Personally, I was starting to have doubts.
“Judy,” I said, “let’s get you home now, okay?”
She didn’t say anything, which I thought was strange. But not as strange as what I saw when I turned to speak to her-because there was nobody there.
Chapter 60
“WHERE THE -?!” I started to say, but then I spotted her-on one of the van’s monitors. She had taken the bazooka and was running across the road between the parking garage and the TV station.
No time to waste chasing to her, so I decided to teleport myself instead. It’s a skill Dad had me practicing lately. I really had to grok where it was I needed to go, and it required way more focus than I could usually pull off near the clutches of an alien… but right now, Judy was running straight into a death trap, and there was only one thing I cared about.

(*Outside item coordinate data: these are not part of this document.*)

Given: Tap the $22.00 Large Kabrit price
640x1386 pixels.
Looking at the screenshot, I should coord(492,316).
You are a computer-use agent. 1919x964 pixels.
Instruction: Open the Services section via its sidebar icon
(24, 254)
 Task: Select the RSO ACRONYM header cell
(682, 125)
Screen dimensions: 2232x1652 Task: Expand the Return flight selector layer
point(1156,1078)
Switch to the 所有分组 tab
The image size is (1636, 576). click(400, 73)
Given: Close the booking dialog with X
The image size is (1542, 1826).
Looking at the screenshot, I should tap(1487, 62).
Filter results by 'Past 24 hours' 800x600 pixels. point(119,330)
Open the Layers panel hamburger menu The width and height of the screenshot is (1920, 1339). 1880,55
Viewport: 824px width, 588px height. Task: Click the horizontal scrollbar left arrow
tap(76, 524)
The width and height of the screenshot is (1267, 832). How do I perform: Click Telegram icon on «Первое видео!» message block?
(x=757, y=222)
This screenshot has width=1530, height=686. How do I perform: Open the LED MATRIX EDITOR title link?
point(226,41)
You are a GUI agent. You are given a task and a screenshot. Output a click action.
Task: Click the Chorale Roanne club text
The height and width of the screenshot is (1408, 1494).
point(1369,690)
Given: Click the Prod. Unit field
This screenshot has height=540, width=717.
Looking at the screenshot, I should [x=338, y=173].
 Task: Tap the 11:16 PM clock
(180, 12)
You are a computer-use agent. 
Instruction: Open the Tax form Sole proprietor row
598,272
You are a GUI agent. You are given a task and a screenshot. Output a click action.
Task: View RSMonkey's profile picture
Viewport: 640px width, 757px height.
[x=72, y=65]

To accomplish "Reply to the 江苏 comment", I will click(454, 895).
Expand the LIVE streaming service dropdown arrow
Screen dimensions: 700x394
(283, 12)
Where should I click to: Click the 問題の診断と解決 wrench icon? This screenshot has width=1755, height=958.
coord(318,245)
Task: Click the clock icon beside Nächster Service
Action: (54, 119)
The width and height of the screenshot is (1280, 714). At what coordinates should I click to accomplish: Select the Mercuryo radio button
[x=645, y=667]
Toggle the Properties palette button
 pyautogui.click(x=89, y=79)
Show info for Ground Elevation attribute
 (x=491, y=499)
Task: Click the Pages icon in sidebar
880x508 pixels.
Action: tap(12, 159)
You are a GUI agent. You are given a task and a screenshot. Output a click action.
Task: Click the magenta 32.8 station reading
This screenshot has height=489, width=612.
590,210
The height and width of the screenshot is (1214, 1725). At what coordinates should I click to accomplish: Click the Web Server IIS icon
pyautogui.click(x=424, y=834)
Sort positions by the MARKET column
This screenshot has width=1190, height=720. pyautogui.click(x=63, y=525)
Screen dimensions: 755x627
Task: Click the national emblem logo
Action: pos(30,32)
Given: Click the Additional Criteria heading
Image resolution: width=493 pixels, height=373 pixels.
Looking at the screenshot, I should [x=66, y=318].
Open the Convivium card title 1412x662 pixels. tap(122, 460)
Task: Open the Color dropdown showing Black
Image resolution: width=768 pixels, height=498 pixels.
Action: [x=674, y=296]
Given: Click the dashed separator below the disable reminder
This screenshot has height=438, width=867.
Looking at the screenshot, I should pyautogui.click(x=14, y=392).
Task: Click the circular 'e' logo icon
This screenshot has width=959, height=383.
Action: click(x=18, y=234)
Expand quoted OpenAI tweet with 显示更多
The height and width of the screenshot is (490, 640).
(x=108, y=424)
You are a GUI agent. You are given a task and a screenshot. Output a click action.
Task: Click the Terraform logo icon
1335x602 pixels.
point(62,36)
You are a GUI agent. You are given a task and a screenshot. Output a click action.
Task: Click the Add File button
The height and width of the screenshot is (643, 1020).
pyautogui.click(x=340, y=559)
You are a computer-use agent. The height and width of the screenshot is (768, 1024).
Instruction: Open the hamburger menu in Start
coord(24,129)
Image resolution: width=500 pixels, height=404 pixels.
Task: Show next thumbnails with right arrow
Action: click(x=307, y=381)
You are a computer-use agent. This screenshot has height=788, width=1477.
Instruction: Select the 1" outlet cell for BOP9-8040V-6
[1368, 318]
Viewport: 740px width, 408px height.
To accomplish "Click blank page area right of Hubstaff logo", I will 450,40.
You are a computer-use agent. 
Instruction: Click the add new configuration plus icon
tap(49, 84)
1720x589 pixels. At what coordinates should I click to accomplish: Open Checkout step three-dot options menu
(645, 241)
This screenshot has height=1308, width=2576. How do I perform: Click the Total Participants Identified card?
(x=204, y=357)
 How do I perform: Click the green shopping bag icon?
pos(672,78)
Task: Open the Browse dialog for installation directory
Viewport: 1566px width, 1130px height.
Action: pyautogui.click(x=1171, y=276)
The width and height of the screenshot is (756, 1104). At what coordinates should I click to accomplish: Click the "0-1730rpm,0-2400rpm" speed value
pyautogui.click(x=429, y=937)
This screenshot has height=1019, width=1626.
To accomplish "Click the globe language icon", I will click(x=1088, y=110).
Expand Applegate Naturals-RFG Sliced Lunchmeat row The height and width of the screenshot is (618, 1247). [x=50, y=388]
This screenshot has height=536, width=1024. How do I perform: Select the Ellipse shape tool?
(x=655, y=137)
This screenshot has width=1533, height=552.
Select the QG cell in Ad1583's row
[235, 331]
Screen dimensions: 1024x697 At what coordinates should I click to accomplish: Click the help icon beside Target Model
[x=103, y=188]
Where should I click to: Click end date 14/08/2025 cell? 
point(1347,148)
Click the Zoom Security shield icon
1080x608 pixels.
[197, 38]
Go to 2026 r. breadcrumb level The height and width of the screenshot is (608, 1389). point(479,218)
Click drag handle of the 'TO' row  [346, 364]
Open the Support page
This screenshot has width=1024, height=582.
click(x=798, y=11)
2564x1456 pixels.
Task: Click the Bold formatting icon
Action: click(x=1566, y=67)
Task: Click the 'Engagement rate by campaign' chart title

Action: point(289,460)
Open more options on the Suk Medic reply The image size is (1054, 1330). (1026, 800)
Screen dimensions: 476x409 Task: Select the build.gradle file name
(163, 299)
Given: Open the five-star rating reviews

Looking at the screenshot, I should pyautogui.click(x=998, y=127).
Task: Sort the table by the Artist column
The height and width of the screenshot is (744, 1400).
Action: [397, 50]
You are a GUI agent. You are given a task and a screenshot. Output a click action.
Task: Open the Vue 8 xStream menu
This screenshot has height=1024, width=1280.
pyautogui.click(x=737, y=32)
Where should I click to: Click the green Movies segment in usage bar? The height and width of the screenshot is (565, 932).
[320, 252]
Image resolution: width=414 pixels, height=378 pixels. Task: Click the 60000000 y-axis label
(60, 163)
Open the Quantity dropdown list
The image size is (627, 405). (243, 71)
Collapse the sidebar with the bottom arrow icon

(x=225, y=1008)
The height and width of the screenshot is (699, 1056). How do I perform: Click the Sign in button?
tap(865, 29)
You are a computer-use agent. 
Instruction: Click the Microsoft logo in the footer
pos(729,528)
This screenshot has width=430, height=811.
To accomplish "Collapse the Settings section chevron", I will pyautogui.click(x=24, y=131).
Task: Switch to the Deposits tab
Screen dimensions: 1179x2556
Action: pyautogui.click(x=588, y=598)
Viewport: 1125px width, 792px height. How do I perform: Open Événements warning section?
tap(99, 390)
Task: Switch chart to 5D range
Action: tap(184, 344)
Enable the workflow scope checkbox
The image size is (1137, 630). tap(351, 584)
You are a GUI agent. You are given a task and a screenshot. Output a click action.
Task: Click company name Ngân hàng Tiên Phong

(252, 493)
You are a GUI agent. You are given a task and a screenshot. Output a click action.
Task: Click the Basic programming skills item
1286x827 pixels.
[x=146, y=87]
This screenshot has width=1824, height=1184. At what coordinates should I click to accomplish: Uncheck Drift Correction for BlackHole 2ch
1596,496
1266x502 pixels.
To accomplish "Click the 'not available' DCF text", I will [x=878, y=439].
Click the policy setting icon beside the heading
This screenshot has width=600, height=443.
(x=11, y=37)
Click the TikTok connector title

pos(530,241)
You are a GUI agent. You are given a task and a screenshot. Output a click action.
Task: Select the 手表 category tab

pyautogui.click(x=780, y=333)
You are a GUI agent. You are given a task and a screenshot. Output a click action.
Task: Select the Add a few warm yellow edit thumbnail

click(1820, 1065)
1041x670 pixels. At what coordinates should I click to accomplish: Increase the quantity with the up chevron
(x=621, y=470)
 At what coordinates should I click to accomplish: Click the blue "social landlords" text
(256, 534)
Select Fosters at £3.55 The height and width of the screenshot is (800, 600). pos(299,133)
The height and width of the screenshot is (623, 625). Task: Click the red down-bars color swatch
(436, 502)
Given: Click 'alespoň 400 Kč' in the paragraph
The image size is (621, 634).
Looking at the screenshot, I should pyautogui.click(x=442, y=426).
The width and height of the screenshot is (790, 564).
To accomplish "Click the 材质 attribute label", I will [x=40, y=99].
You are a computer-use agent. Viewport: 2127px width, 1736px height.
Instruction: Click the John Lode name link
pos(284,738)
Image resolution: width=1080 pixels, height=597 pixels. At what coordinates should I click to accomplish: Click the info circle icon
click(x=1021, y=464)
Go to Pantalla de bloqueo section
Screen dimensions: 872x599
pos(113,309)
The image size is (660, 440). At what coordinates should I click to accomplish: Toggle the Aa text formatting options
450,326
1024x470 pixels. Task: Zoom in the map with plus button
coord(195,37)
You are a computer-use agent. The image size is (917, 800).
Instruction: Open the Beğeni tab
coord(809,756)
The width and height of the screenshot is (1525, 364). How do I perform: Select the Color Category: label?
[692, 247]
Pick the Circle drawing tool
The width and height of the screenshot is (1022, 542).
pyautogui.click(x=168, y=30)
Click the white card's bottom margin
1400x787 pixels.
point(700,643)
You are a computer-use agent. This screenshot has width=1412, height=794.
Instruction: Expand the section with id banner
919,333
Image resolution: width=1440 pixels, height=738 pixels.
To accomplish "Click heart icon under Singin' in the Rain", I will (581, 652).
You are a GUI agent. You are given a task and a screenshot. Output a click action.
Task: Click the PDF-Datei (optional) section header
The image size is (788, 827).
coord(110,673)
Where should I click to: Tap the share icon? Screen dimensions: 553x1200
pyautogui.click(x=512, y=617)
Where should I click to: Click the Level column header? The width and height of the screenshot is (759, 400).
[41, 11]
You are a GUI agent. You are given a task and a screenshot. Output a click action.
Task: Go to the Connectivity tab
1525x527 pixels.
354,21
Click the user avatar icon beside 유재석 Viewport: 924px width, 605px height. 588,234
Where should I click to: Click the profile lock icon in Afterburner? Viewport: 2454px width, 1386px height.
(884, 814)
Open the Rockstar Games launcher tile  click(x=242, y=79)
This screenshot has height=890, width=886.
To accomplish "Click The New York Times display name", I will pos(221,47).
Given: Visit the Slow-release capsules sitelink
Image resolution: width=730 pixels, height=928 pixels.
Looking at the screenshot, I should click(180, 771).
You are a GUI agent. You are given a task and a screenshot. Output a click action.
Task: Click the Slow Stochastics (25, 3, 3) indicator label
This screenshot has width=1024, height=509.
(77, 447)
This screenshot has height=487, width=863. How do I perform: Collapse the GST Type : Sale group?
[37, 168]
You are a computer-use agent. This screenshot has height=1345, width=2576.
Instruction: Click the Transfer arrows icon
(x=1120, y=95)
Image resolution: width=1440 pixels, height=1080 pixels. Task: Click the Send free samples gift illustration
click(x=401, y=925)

I materialized on the sidewalk in front of her and-as gently as possible, of course-tackled her and shoved her into the hedges in front of the station.
“Are you crazy?!”
“Let go of me, Daniel.”
“You think you can run over here with a gun and take on the twenty-first-most-powerful alien on the planet-and who knows how many of his goons-just like that?”
“You said yourself it was a pretty powerful gun.”
“Yeah, well, if you can get them to agree to stand in a straight line and not move while you squeeze the trigger, sure, you might have a chance. But there’s a bigger chance they’d turn that thing against you.”
“But you were just sitting there watching and listening, and every single passing minute these monsters are getting a little closer to taking over not just Holliswood but the whole planet! You said so yourself!”
She was like a tiger trying to wrench herself out of my grasp to keep running. Then, all at once, she went limp under my weight and looked at me sadly. “I know you don’t have any family left to save… but I have mine.”